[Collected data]
>>>>
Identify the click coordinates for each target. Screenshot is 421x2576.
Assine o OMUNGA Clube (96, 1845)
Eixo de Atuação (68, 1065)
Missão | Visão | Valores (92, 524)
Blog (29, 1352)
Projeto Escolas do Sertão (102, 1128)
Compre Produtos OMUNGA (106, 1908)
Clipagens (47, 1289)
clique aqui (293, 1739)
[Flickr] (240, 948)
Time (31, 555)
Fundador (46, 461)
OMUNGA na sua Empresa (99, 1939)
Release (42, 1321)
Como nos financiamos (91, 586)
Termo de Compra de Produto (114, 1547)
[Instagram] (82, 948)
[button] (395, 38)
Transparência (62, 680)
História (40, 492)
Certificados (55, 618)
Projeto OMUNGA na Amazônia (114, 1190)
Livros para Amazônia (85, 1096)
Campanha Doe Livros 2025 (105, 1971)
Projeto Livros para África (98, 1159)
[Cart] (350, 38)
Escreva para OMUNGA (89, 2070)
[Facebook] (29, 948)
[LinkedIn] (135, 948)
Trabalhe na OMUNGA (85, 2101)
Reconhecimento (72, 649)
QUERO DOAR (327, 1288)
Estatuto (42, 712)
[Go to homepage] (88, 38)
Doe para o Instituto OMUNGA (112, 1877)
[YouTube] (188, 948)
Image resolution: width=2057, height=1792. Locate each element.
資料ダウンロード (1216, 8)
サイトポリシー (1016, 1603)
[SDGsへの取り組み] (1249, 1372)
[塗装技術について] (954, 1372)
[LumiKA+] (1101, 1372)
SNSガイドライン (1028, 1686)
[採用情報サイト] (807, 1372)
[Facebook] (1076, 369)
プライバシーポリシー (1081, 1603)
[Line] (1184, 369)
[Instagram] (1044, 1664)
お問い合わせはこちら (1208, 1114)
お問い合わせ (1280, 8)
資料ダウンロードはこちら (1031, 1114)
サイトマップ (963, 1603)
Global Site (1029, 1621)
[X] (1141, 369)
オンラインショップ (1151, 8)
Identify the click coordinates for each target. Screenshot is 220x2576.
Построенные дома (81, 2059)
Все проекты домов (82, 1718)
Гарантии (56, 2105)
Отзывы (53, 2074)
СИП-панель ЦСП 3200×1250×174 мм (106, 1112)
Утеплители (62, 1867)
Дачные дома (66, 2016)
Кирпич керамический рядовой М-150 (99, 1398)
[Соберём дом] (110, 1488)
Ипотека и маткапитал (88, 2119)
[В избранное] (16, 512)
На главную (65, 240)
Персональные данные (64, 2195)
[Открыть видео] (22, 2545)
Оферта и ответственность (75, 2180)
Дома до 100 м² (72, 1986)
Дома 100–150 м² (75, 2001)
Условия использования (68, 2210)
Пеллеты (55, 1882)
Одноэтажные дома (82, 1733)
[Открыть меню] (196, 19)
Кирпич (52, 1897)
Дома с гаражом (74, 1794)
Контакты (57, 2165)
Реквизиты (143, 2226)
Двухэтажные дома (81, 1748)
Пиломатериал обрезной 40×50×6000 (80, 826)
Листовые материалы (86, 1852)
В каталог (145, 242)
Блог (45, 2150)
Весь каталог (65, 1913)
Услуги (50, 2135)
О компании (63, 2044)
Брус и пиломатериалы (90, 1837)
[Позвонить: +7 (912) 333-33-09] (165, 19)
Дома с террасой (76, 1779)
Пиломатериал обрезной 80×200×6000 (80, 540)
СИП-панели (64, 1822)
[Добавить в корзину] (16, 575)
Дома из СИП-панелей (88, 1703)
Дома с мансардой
<<<<
> Task goal:
The lines to copy run from the first line of the entries to the line containing "Trabalhe na OMUNGA (85, 2101)"; copy them exactly and output nothing else.

> Task answer:
Identify the click coordinates for each target. Screenshot is 421x2576.
Assine o OMUNGA Clube (96, 1845)
Eixo de Atuação (68, 1065)
Missão | Visão | Valores (92, 524)
Blog (29, 1352)
Projeto Escolas do Sertão (102, 1128)
Compre Produtos OMUNGA (106, 1908)
Clipagens (47, 1289)
clique aqui (293, 1739)
[Flickr] (240, 948)
Time (31, 555)
Fundador (46, 461)
OMUNGA na sua Empresa (99, 1939)
Release (42, 1321)
Como nos financiamos (91, 586)
Termo de Compra de Produto (114, 1547)
[Instagram] (82, 948)
[button] (395, 38)
Transparência (62, 680)
História (40, 492)
Certificados (55, 618)
Projeto OMUNGA na Amazônia (114, 1190)
Livros para Amazônia (85, 1096)
Campanha Doe Livros 2025 (105, 1971)
Projeto Livros para África (98, 1159)
[Cart] (350, 38)
Escreva para OMUNGA (89, 2070)
[Facebook] (29, 948)
[LinkedIn] (135, 948)
Trabalhe na OMUNGA (85, 2101)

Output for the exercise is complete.